Conjecture and rumor continue about a possible sale of InterContinental Hotels Group to a rival hotel operator. Here's the latest.
The Wall Street Journal a few days back added gasoline on a flagging fire that had begun in May, writing that Marcato Capital Management, which reportedly owns a 4-percent stake in IHG, had hired an investment bank to excite interest from U.S. hotel companies that could possibly cut down on their tax bills by buying U.K.-based IHG.
The manuever is known as a tax inversion, wherein a U.S. company buys a foreign company and is therefore afforded that country's tax rate, usually lower than the U.S.'s relatively high 35-percent corporate rate. For a deal to qualify as an inversion, shareholders of the acquired company must receive stock amounting to at least 20 percent of the resulting entity.

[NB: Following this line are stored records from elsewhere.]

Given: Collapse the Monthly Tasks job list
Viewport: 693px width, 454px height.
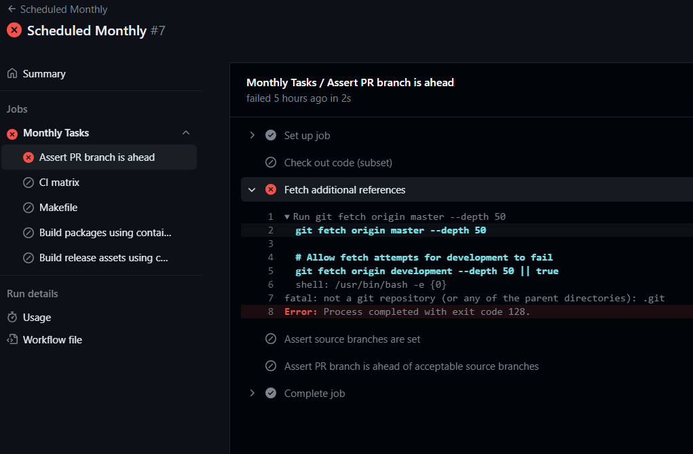Looking at the screenshot, I should (186, 133).
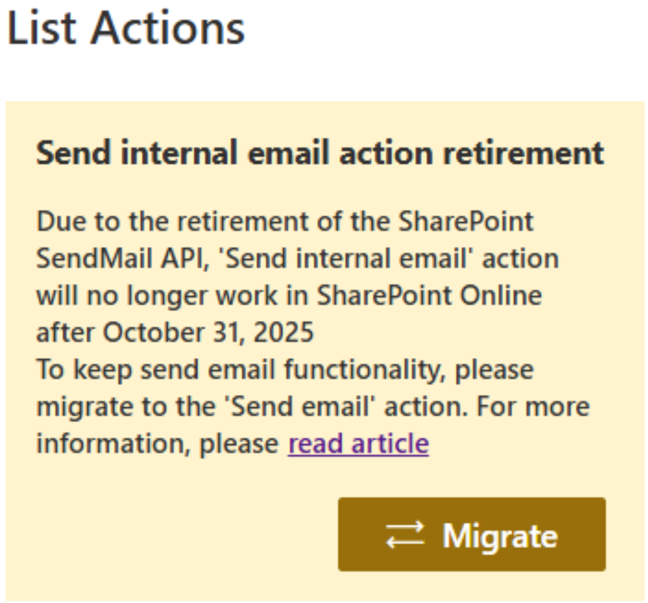Select the 'Send internal email action retirement' title

pyautogui.click(x=320, y=153)
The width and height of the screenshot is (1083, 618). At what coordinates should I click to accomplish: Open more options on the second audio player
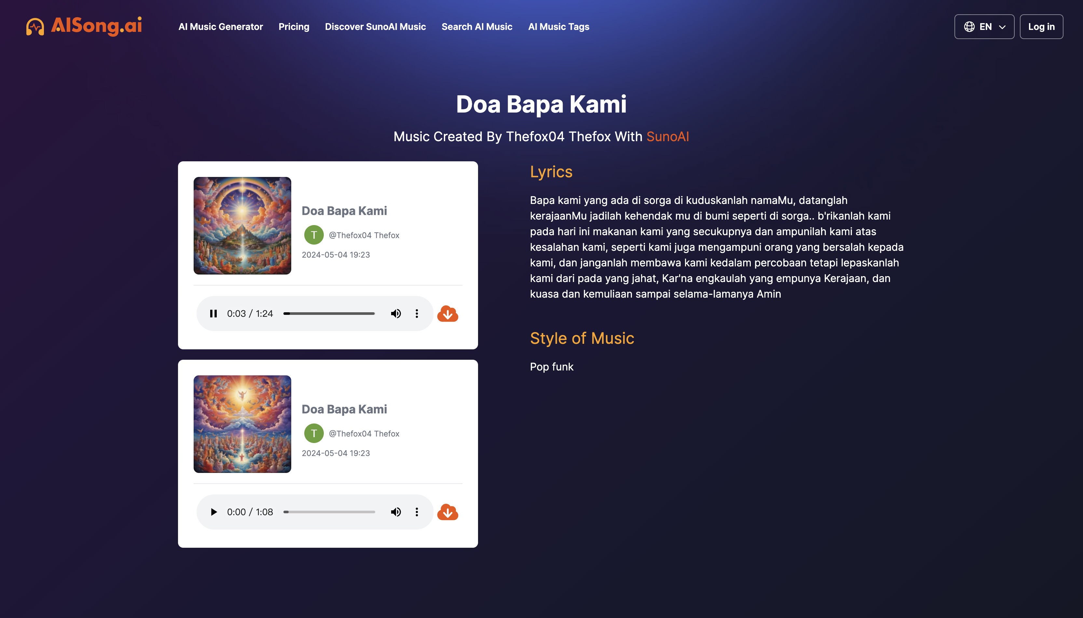pyautogui.click(x=417, y=512)
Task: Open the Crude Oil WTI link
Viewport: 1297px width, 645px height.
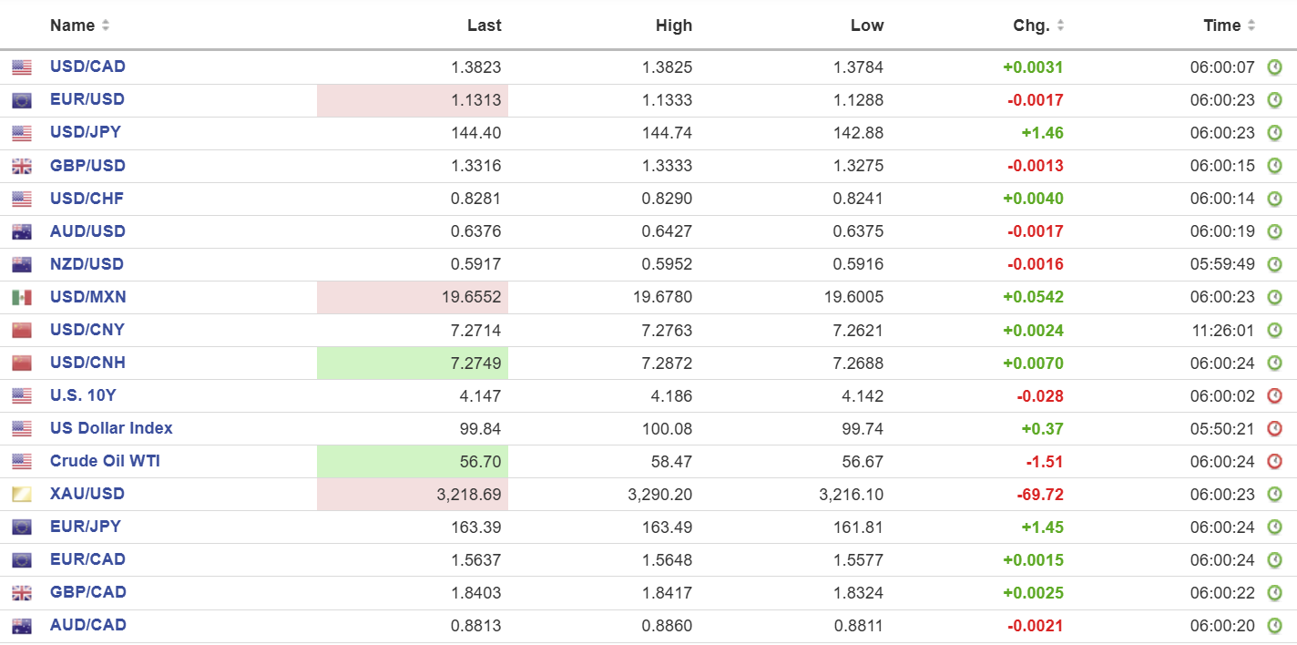Action: coord(105,461)
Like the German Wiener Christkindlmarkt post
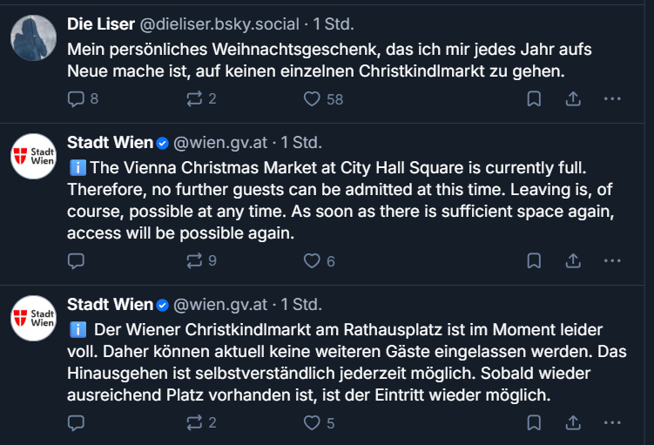Image resolution: width=654 pixels, height=445 pixels. pyautogui.click(x=312, y=423)
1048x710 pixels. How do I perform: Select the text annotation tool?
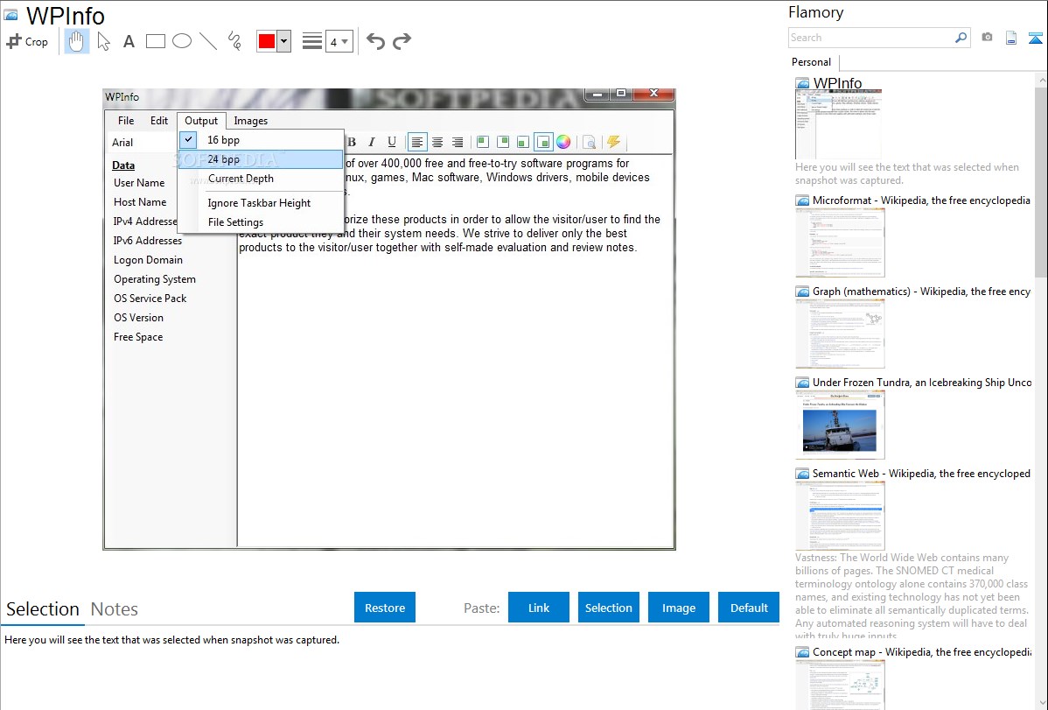click(129, 41)
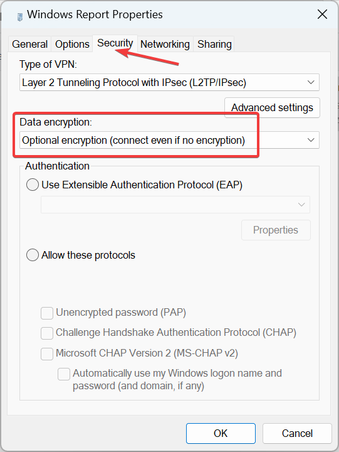Viewport: 339px width, 452px height.
Task: Click the Windows Report Properties title icon
Action: tap(19, 17)
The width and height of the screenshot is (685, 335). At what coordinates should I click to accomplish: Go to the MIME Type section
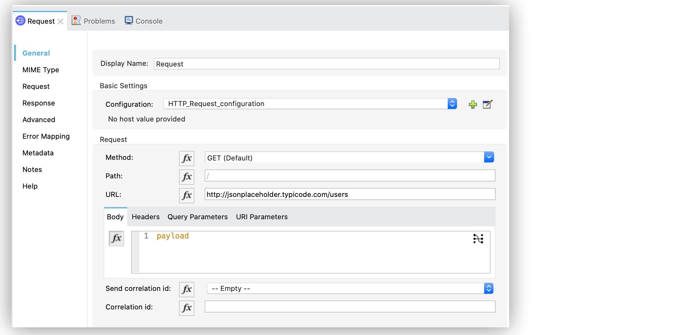click(41, 70)
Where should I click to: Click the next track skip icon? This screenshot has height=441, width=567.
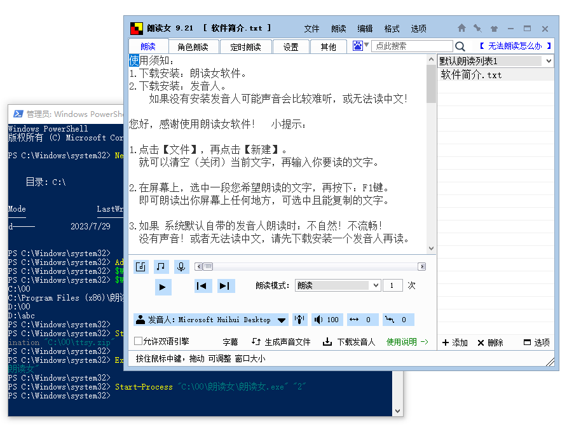coord(225,286)
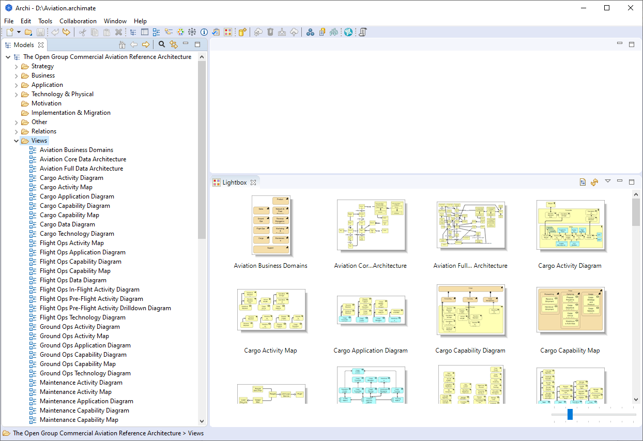Image resolution: width=643 pixels, height=441 pixels.
Task: Toggle Link with Editor in Models panel
Action: coord(174,45)
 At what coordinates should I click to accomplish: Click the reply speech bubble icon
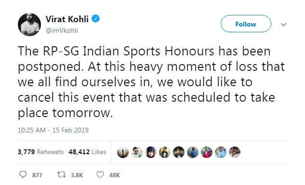click(x=23, y=174)
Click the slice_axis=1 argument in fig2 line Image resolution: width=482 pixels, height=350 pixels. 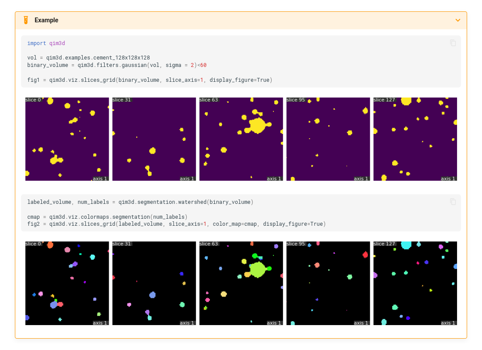pyautogui.click(x=188, y=224)
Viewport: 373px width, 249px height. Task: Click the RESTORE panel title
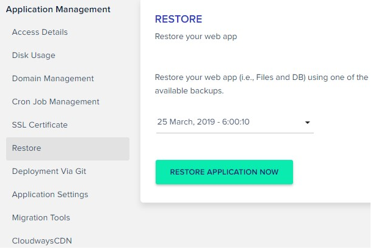178,20
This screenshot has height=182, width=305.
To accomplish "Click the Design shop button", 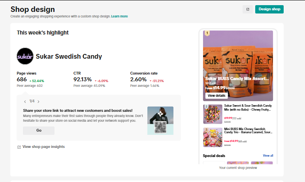I will pos(269,10).
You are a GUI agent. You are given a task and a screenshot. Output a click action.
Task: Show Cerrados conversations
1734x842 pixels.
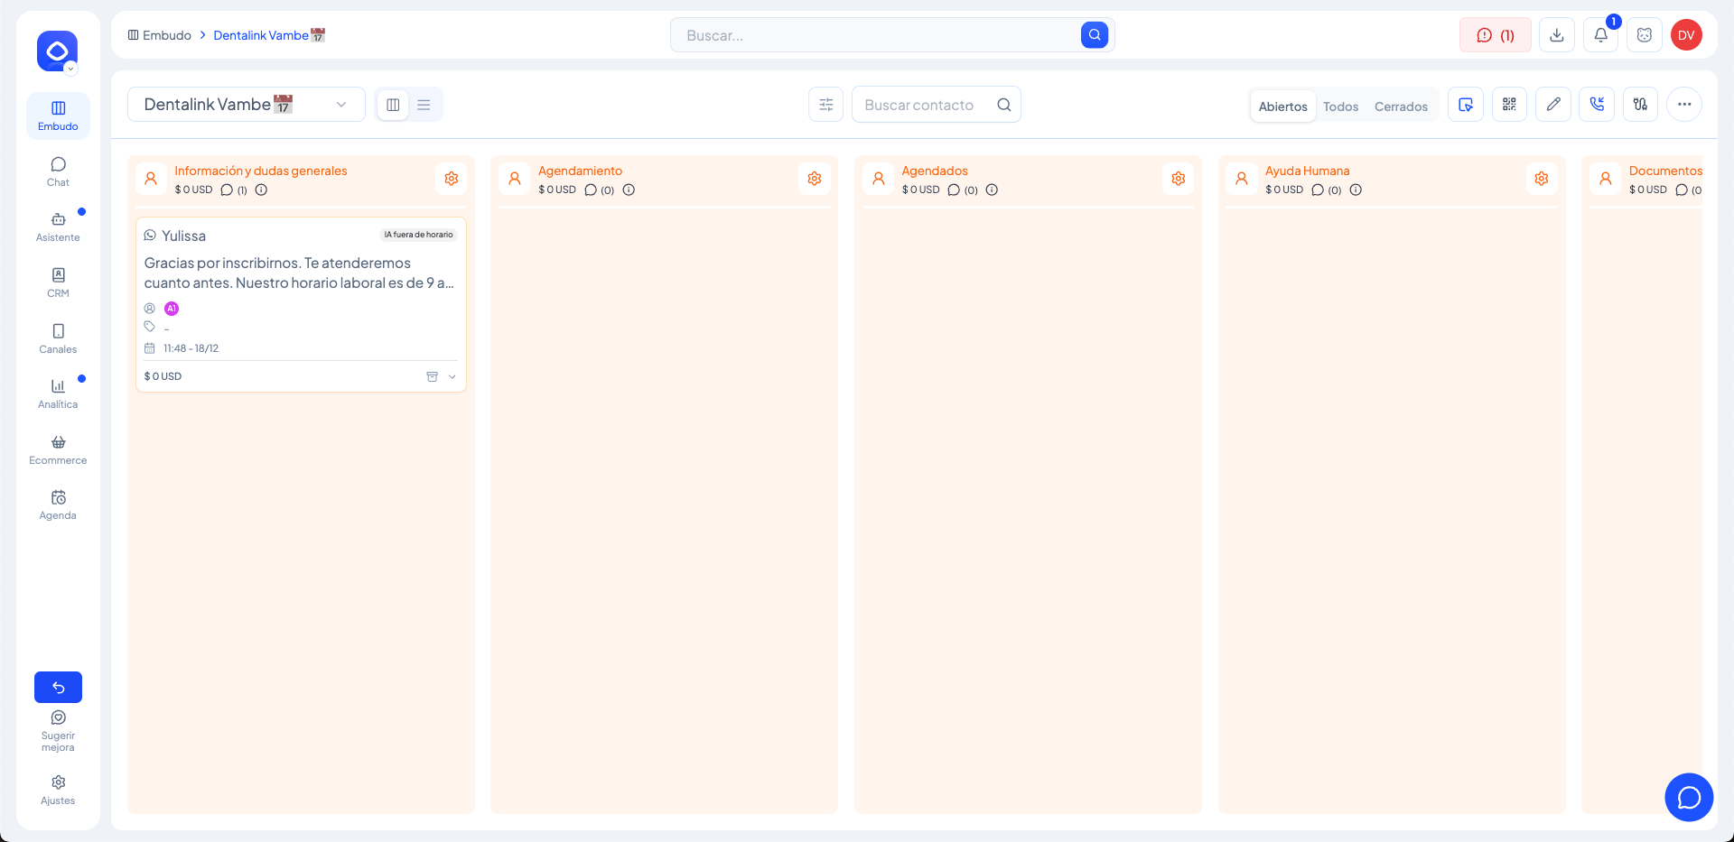pos(1401,106)
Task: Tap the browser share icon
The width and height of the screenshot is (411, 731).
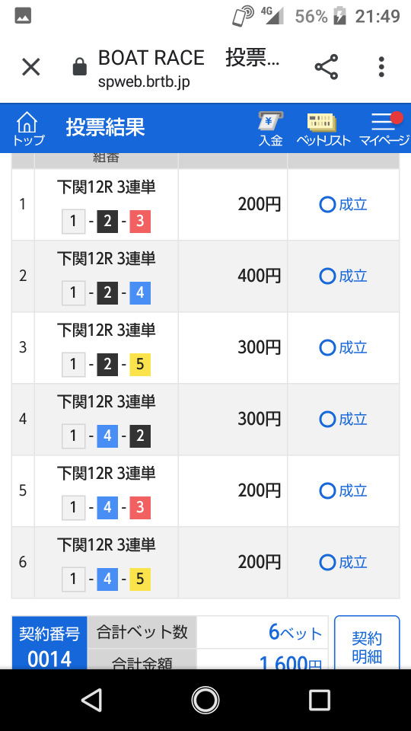Action: click(x=327, y=67)
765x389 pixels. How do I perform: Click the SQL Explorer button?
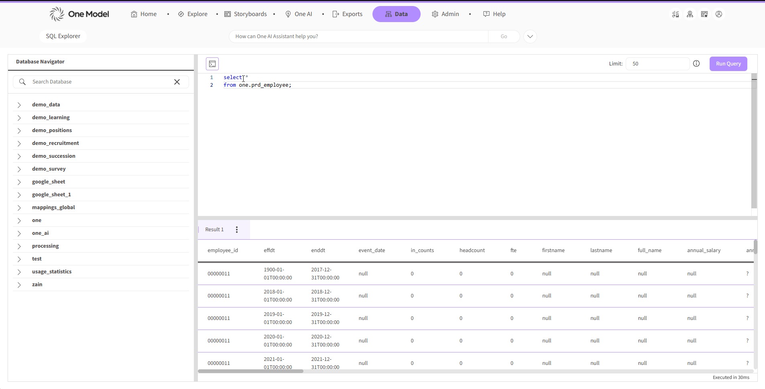[x=63, y=36]
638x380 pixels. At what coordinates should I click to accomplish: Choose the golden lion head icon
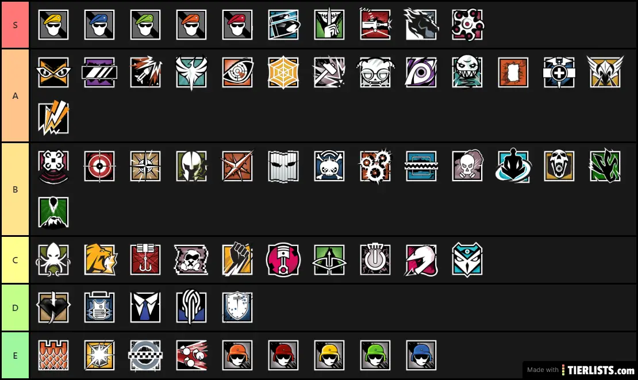click(100, 260)
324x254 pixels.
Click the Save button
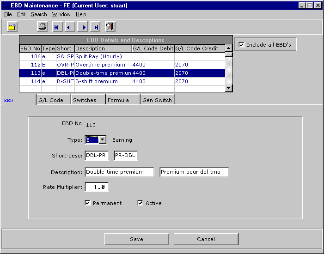[136, 239]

WSJ further reported that the ploy has become more popular, as companies look to keep up with rivals and consummate deals before any policy changes here in the U.S. In fact, President Barack Obama last month called on Congress to stop the flow of companies moving abroad by changing the rules. Whether it is un-American or a smart business move is for the public to decide. Fortune's Allan Sloane makes the case for the former.
San Francisco-based Marcato began building its position in IHG earlier this year when the hedge fund was looking for ways to gain investment exposure to the surge in tax-inversion deals, one person familiar with the fund told The Wall Street Journal.
Up To Date
So, who just might have the juice to acquire IHG? Speculation has put Starwood Hotels & Resorts Worldwide and Wyndham Worldwide in the frame. In fact, according to a recent article from the Financial Times, Wyndham, reportedly, approached IHG about a potential $10-billion takeover. Although, some speculate it was Starwood, not Wyndham, who made the $10-billion overture. For comparison, Blackstone Group paid around $26 billion for Hilton Worldwide back in 2007.
But IHG's CEO, Richard Solomons, while still reluctant to show his hand, is no more fighting off the speculation, like he did at June's NYU Hospitality Investment Conference, where he dismissed any and all questions about a possible sale.
“Let’s be honest,” he told the FT, “if there is an alternative approach, I can assure you the board would look at it.”
He added this, to UK's The Telegraph, "We're a public company with a very experienced board and chairman, and if there was an approach that was value creating for shareholders of course we would look at it.
"We didn't talk about the announcement before Marcato put it out. These are new shareholders and we've got a long list of long-standing shareholders who support us in our strategy. I think we've done well by them."
In a statement, Marcato said, "This review will focus on various alternatives including, but not limited to, improving capital structure and/or capital allocation and strategic transactions. Marcato believes current, favourable market conditions presently exist to significantly enhance IHG shareholder value, which may not be available in the future."
Solomons also insisted to the FT that "big hotel chains do not need M&A to increase their market share." IHG reportedly operates about 5 percent of the world's hotel rooms. Analysts think otherwise. “For a big global industry, it is remarkably fragmented,” Wyn Ellis at Numis told the FT.
IHG's petition to remain left alone may have been backed up by its strong second quarter, as its operating profit jumped 6 percent.